- **REQUISITOS DO EXERCÍCIO**:
- A) Indique se cada afirmação concorda com o relato sobre o tapete mágico, respondendo sim ou não e citando as palavras do relato que decidem: (i) a conversa com o professor aconteceu nos banquinhos à frente do Anglo; (ii) quem descrevia o tapete mágico era a mãe; (iii) nas viagens no tapete, chegava-se à lua.
- B) Dê sequência ao relato sobre o tapete mágico a partir da última frase apresentada.

- **SELEÇÃO**:
Isso costuma acontecer. A estabilidade do "pra sempre" sempre deixou-me estarrecida.
Até hoje guardo com carinho uma conversa que tive com um professor querido nos banquinhos à frente do Anglo. Quando eu dizia tudo que queria fazer e conhecer, sentia-me flutuar nas minhas palavras que se propagavam pelo mundo real e imaginário, até perder-se de vista... Eu me sentia no tapete mágico que meu pai descrevia enquanto tentava nos fazer dormir. Da minha cama quentinha, sobrevoava locais conhecidos e desconhecidos no silêncio da noite: escola, a chácara, a casa dos meus primos... e meu pai era ousado! Montados no tapete tecido por suas palavras, chegávamos à lua, aos planetas do sistema solar, ao universo!!! Acho que daí veio essa minha vontade de percorrer este mundão infinito montada na segurança das minhas palavras...
Aí o meu professor disse: "mas vc quer abraçar o mundo com o dedo mindinho?"

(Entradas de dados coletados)
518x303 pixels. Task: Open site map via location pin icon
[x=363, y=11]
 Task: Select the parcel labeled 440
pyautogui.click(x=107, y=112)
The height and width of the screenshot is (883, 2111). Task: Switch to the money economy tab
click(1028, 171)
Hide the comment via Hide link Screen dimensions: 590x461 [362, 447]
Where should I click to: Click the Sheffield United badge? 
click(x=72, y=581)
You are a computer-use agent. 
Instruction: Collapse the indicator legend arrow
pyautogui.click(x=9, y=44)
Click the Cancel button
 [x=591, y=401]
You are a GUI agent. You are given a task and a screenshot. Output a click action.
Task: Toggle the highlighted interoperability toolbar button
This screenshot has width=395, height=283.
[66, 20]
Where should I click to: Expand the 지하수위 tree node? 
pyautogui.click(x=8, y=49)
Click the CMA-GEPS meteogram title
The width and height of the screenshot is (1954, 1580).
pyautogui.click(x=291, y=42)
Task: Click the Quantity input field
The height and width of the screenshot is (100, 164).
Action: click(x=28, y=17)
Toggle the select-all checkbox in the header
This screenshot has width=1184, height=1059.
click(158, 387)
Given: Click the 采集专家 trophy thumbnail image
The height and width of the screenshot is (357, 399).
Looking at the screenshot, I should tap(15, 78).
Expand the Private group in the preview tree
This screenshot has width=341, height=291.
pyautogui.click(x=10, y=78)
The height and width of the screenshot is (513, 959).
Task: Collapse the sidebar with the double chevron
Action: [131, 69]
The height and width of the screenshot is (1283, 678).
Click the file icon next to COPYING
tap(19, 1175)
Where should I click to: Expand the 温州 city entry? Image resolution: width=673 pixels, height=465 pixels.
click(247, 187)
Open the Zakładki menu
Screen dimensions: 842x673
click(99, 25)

- **OS RESULTADOS**:
- A)
(i) Sim: "nos banquinhos à frente do Anglo".
(ii) Não: "o tapete mágico que meu pai descrevia".
(iii) Sim: "chegávamos à lua".

- B)
Ele bem estava certo. Em parte. Os pés precisavam de chão. Lembrava-me de que o gostoso não era estar flutuando no tapete mágico. Gostoso era fazer isso no aconchego da cama quentinha e fofa.
Saí da conversa decidida! A primeira das escolhas, por minha conta e risco. Mergulhei naquele mundo biomédico, cada vez mais específico. Nele há sim, um leque de opções ainda. Mas sentia que eram variações sobre o mesmo tema. A cama quentinha já havia sido conquistada. O tapete... passeava nos caminhos previsíveis.
Eu precisava de AAARRrrr. Aquela sensação boa das histórias de dormir pelas palavras do meu pai, oprimia-me cada vez mais...
Uma frestinha da janela se abriu e pulei! Eu me lembrava de outra frase do meu professor querido: "nenhuma escolha é definitiva. Se não der certo, oras, volte atrás!"
O que percebo hoje em dia... Mesmo as escolhas que julgo equivocadas movimentam-me. Ou seja, se aparentemente uma porta se fecha, isso nos permite olhar para os lados (esse passo é fundamental!). Se nos mantivermos atentos a tudo que não é aquela porta que se fechou, descobriremos um mundão enorme (ok.. esse passo também é fundamental!)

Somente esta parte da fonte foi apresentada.